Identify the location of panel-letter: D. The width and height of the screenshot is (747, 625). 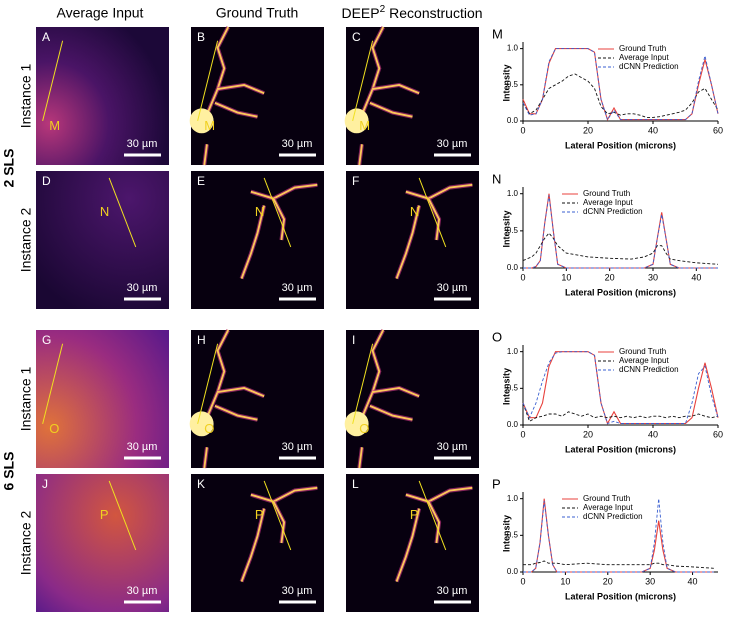
(46, 181).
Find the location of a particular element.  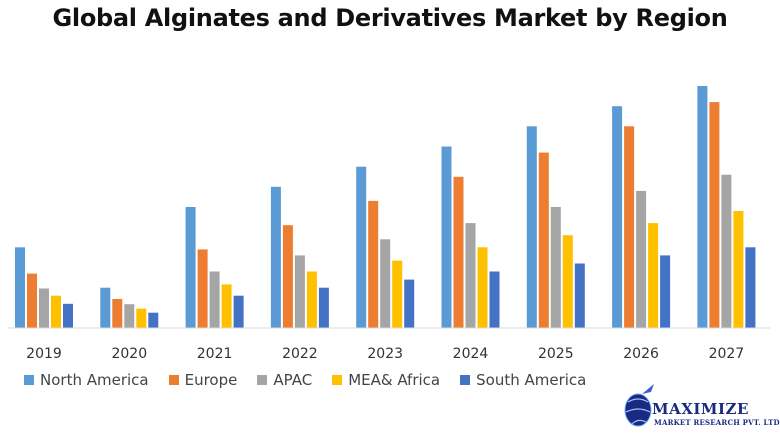

legend-item-mea-africa: MEA& Africa is located at coordinates (386, 380).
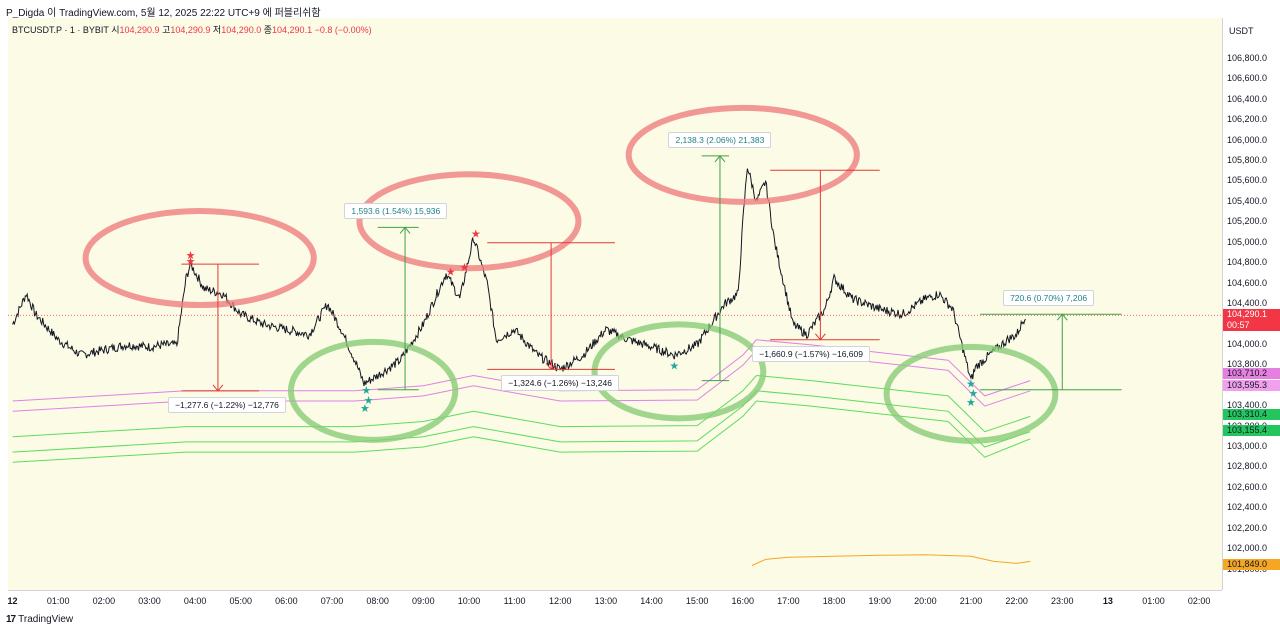 This screenshot has width=1280, height=634. I want to click on high-value: 104,290.9, so click(190, 30).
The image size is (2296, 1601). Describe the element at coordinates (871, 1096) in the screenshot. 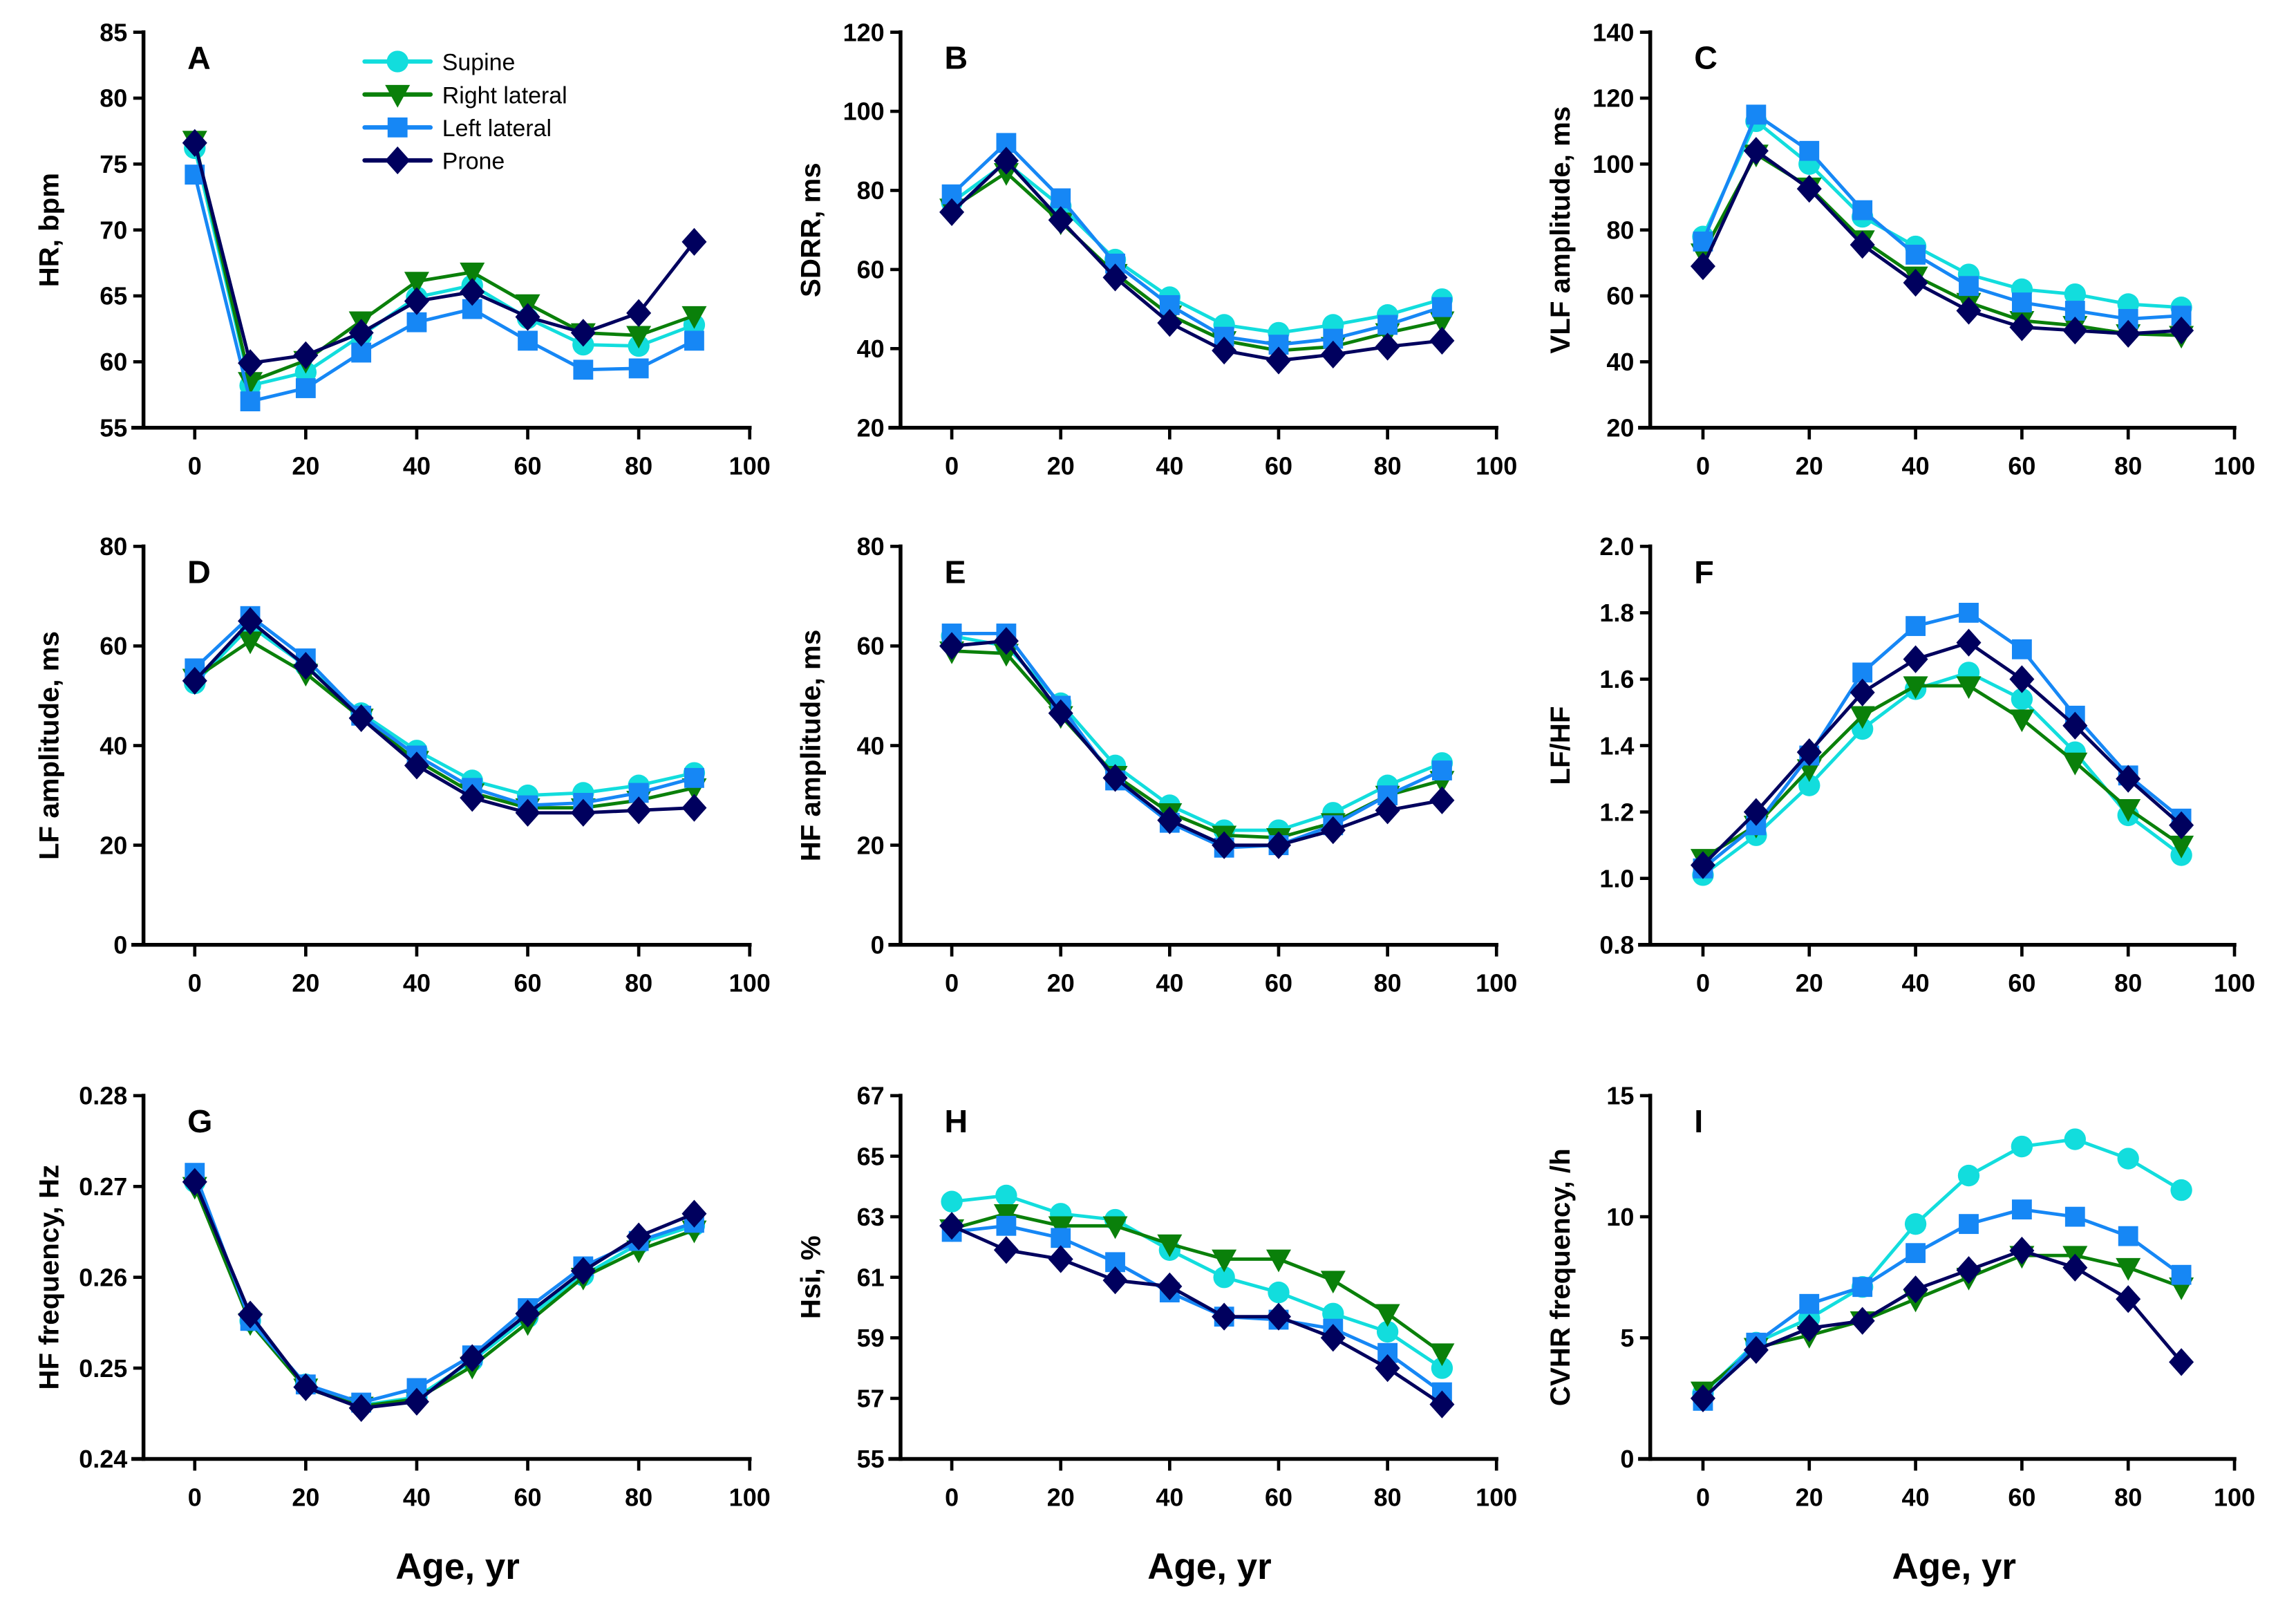

I see `y-tick-label: 67` at that location.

——

> [Action item]: Recast every line of the items above as a Markdown table with columns Row and Line, numbering the rows and skipping blank lines. Leave the pictures out.

> [Exercise output]:
| Row | Line |
|---|---|
| 1 | Identify the location of panel-letter: D. The width and height of the screenshot is (747, 625).  |
| 2 | (46, 181). |
| 3 | Find the location of a particular element.   |
| 4 | legend-item-mea-africa: MEA& Africa is located at coordinates (386, 380). |
| 5 |  This screenshot has width=1280, height=634. I want to click on high-value: 104,290.9, so click(190, 30). |
| 6 | The image size is (2296, 1601). Describe the element at coordinates (871, 1096) in the screenshot.  |
| 7 | I see `y-tick-label: 67` at that location. |